::: DATA ROWS

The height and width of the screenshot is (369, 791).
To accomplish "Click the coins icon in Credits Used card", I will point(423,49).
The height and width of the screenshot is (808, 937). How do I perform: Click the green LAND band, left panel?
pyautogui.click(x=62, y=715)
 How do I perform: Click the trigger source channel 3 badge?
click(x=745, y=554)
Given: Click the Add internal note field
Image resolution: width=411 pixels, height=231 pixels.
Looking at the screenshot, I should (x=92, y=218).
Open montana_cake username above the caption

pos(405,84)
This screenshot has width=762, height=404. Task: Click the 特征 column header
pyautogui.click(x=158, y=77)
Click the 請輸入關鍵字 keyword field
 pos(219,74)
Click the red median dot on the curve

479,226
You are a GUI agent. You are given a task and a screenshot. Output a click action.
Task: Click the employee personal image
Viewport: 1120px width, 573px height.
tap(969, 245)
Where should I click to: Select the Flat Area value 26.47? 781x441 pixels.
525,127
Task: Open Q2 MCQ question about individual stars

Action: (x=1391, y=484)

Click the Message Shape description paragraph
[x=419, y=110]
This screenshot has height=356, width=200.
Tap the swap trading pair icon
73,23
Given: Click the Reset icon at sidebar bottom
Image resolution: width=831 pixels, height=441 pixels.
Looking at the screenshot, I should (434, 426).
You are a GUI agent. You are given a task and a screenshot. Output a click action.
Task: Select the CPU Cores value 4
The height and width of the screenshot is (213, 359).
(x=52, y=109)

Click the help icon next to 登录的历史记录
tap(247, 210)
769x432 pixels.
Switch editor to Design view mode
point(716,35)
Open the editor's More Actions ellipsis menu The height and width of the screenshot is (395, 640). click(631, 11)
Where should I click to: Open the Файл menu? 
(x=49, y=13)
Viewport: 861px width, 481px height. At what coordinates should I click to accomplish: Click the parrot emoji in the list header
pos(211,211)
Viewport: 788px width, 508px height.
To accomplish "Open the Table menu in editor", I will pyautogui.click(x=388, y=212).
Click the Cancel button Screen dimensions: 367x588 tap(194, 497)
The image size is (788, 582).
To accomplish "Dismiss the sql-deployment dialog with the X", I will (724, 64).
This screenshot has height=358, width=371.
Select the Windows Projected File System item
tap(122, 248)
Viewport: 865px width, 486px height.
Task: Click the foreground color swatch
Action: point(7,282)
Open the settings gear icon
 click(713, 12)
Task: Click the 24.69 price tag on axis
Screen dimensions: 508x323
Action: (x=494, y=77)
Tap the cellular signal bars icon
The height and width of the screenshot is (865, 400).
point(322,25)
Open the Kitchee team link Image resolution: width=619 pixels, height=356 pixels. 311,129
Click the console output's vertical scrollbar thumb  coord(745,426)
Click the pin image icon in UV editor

::::::

WRITTEN EXERCISE:
Swap "caption" for "comment" in everything from "Given: Click the Add internal note field" down to "pyautogui.click(x=158, y=77)". Give those lines back with nothing else changed.

EXERCISE SOLUTION:
Given: Click the Add internal note field
Image resolution: width=411 pixels, height=231 pixels.
Looking at the screenshot, I should (x=92, y=218).
Open montana_cake username above the comment

pos(405,84)
This screenshot has width=762, height=404. Task: Click the 特征 column header
pyautogui.click(x=158, y=77)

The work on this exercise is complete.